東京都港区立御成門中学校(石鍋浩校長、生徒数233人)は11月29日、リオ五輪水泳平泳ぎの金メダリスト金藤理絵選手を迎え、生徒への講話や水泳部への直接指導などを行う「夢・未来」プロジェクトの特別授業を行った。同選手は、夢があるから困難を乗り越えられると強調。金メダルを手にするための▽勝負へのこだわり▽前向きさ▽強い自分を目指す――心がけを話し、生徒の未来を励ました。

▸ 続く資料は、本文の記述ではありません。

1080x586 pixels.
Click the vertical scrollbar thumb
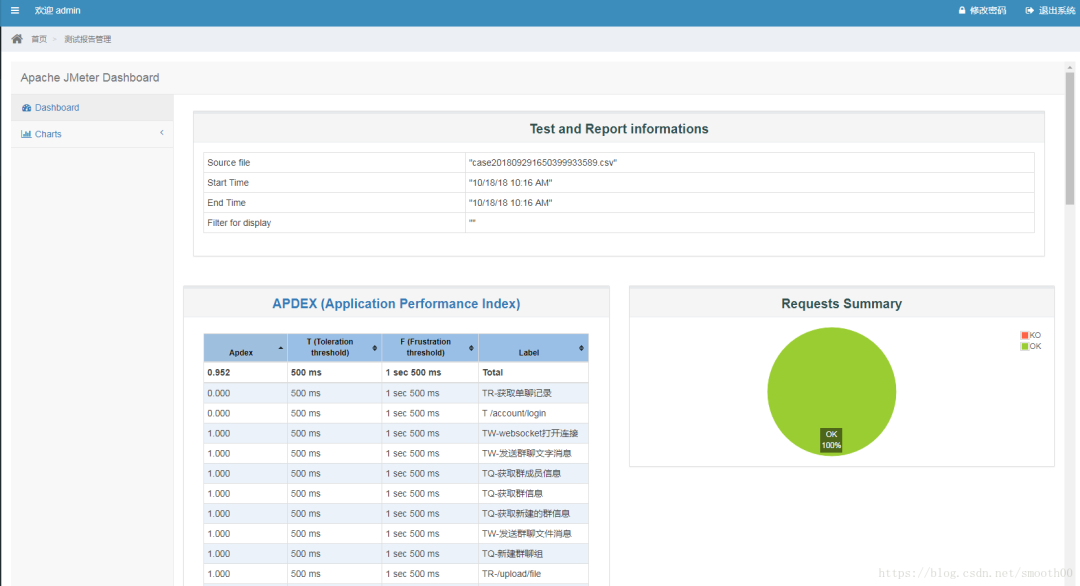[1070, 138]
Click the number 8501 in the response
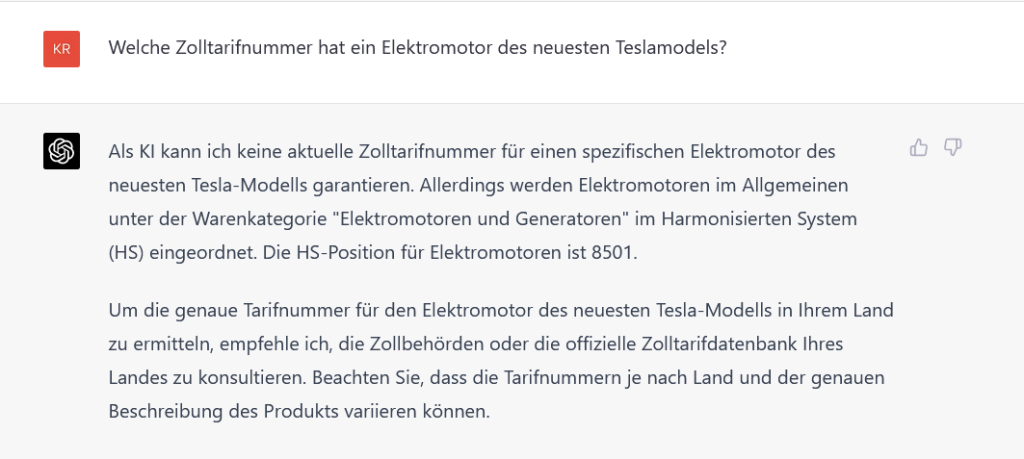The height and width of the screenshot is (459, 1024). point(613,252)
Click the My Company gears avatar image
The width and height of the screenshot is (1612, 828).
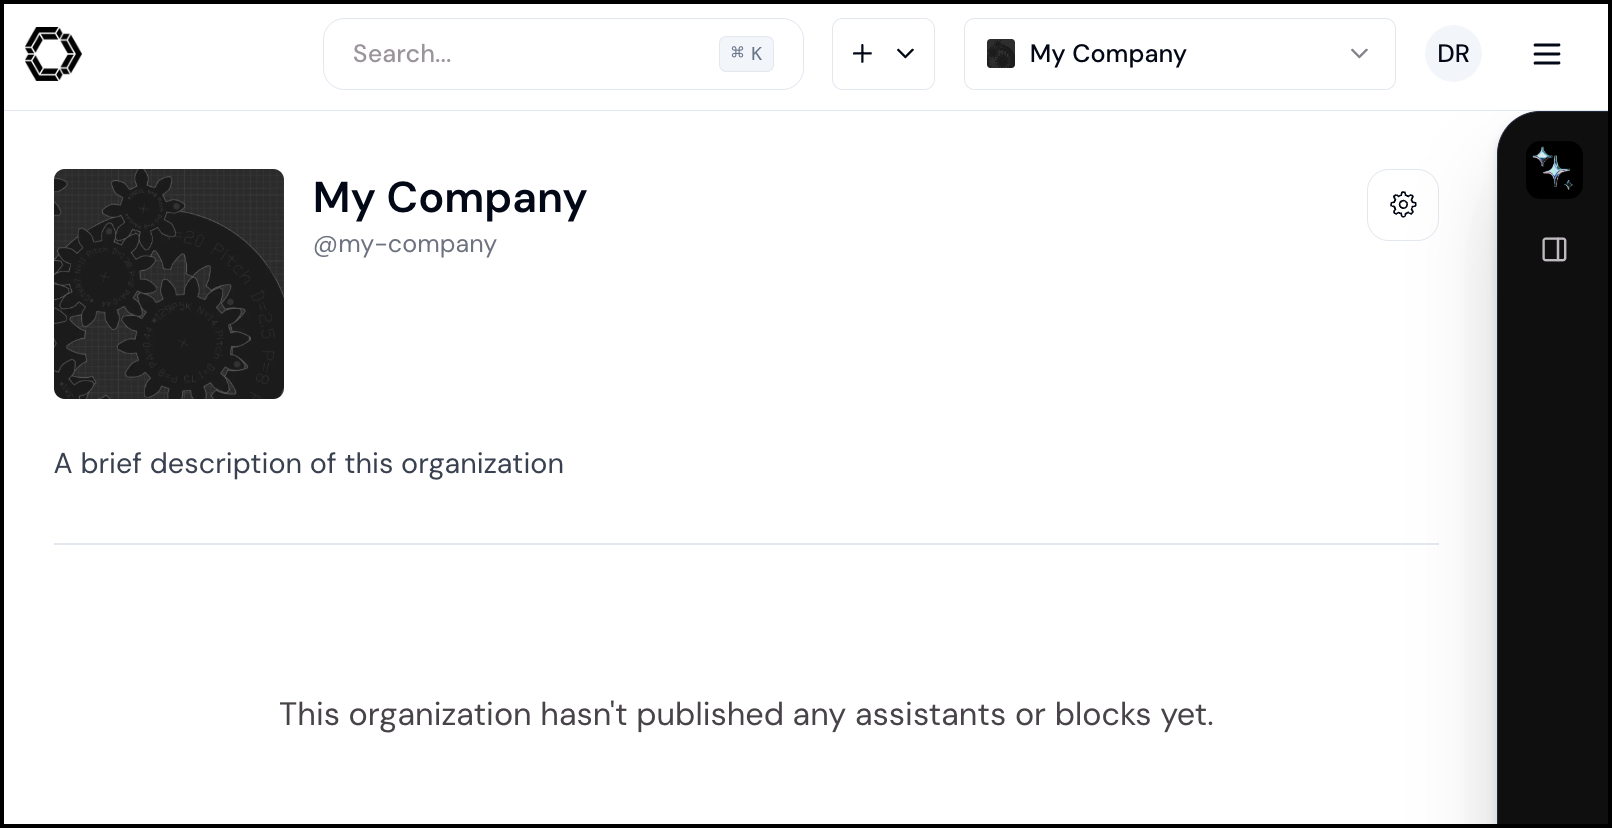[169, 284]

同校は、都教委指定の平成28年度オリンピック・パラリンピック教育重点校。授業は、都内幼・小・中・高校、特別支援学校でのオリンピック・パラリンピック教育充実に向けた「夢・未来」プロジェクトのうち「YOKOSO」プログラムとして実現した。

同プログラムは、オリンピアンやパラリンピアンなどを学校に派遣。子供たちへの特別講演や実技指導を行う。選手の話しから夢や感動を得たり、自己実現への努力、困難への挑戦意欲などを育んだりするのを目指す。

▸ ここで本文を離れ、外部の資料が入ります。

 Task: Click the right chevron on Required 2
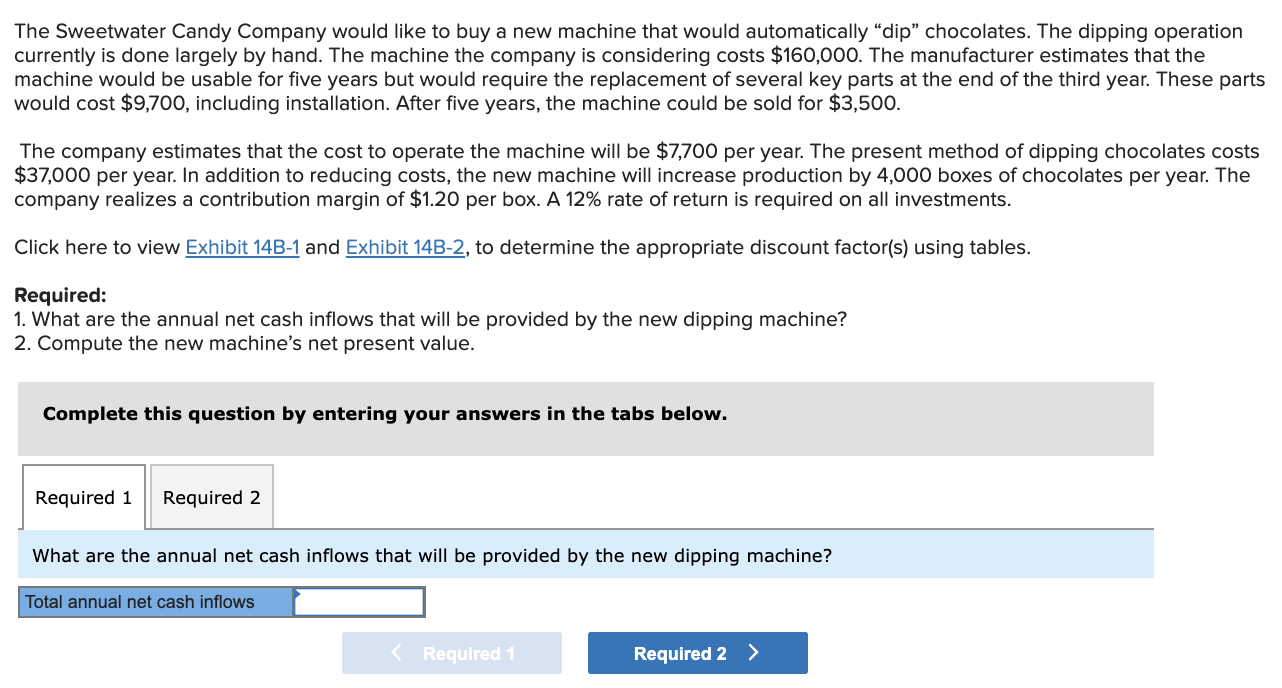[x=752, y=652]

金藤選手は、選手生活での数々の悩みや苦しみを告白。今夏のリオ五輪で金メダルを獲得できたのは、コーチをはじめとした周囲の励まし、多くの困難に屈しない姿勢や行動があってこそと生徒に訴えた。

その姿勢とは、▽勝負にこだわる▽常に前向き▽強い自分を目指す――というもの。今までの自分を超えるのだから、きつい練習は当たり前と受け止める姿勢を重視した。日々の練習メモには、課題点を明示しながらも、良い点やできている部分を積極的に肯定。自分を強くするための自信を築いていったなどと話した。
一時は、体の故障などからトレーニングへの悩みが蓄積。競技継続が苦しくなり引退する方向にも傾いた。でも、コーチの励ましと支えが強かったので、金メダリストになれたと周囲の応援への感謝と大切さを語った。

同選手は、これまでの競技人生を振り返り「夢を持つ」重要性を強調する。夢と目標があれば、その過程に大きな困難やカベがあっても乗り越えていけると。併せて、子供が夢を抱くためには、教師や大人が夢を持って物事に取り組む必要があるとも述べた。

生徒との質問交流もあった。生徒からは「今の夢は何ですか」などと問い掛けられた。同選手は「水泳競技で学んだものをいろいろな機会を通じて伝えたい」などの夢を語った。

同校水泳部員への特別指導も実施。平泳ぎの模範水泳では、同選手が25メートルプールを2ストロークの水かきで美しく泳ぎ、生徒から大きな拍手が湧いた。練習では、ビート板をお腹に当て、キックとフォームの精度を高めるアクティビティなどを行った。